_Input for this task_
※
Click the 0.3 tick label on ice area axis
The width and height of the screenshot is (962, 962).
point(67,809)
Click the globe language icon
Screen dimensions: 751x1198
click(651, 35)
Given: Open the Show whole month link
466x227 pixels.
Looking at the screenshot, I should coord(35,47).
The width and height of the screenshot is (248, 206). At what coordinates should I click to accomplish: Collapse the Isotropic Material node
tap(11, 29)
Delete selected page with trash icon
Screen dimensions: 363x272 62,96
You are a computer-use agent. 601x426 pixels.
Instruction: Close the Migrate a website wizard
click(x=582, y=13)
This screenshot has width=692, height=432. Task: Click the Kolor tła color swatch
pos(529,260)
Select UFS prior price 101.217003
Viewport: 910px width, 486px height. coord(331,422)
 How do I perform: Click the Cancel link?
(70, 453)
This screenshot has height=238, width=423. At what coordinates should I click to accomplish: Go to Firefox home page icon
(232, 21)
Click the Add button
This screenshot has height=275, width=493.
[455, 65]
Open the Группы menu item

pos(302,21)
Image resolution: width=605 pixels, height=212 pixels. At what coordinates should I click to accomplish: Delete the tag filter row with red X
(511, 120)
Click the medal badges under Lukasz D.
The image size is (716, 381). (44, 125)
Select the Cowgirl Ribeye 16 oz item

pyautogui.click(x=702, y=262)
※
_The task_
Quote all of the entries exactly as they appear.

_Task answer_
Click the 0.3 tick label on ice area axis
The width and height of the screenshot is (962, 962).
point(67,809)
Click the globe language icon
Screen dimensions: 751x1198
click(651, 35)
Given: Open the Show whole month link
466x227 pixels.
Looking at the screenshot, I should coord(35,47).
The width and height of the screenshot is (248, 206). At what coordinates should I click to accomplish: Collapse the Isotropic Material node
tap(11, 29)
Delete selected page with trash icon
Screen dimensions: 363x272 62,96
You are a computer-use agent. 601x426 pixels.
Instruction: Close the Migrate a website wizard
click(x=582, y=13)
This screenshot has width=692, height=432. Task: Click the Kolor tła color swatch
pos(529,260)
Select UFS prior price 101.217003
Viewport: 910px width, 486px height. coord(331,422)
 How do I perform: Click the Cancel link?
(70, 453)
This screenshot has height=238, width=423. At what coordinates should I click to accomplish: Go to Firefox home page icon
(232, 21)
Click the Add button
This screenshot has height=275, width=493.
[455, 65]
Open the Группы menu item

pos(302,21)
Image resolution: width=605 pixels, height=212 pixels. At what coordinates should I click to accomplish: Delete the tag filter row with red X
(511, 120)
Click the medal badges under Lukasz D.
The image size is (716, 381). (44, 125)
Select the Cowgirl Ribeye 16 oz item

pyautogui.click(x=702, y=262)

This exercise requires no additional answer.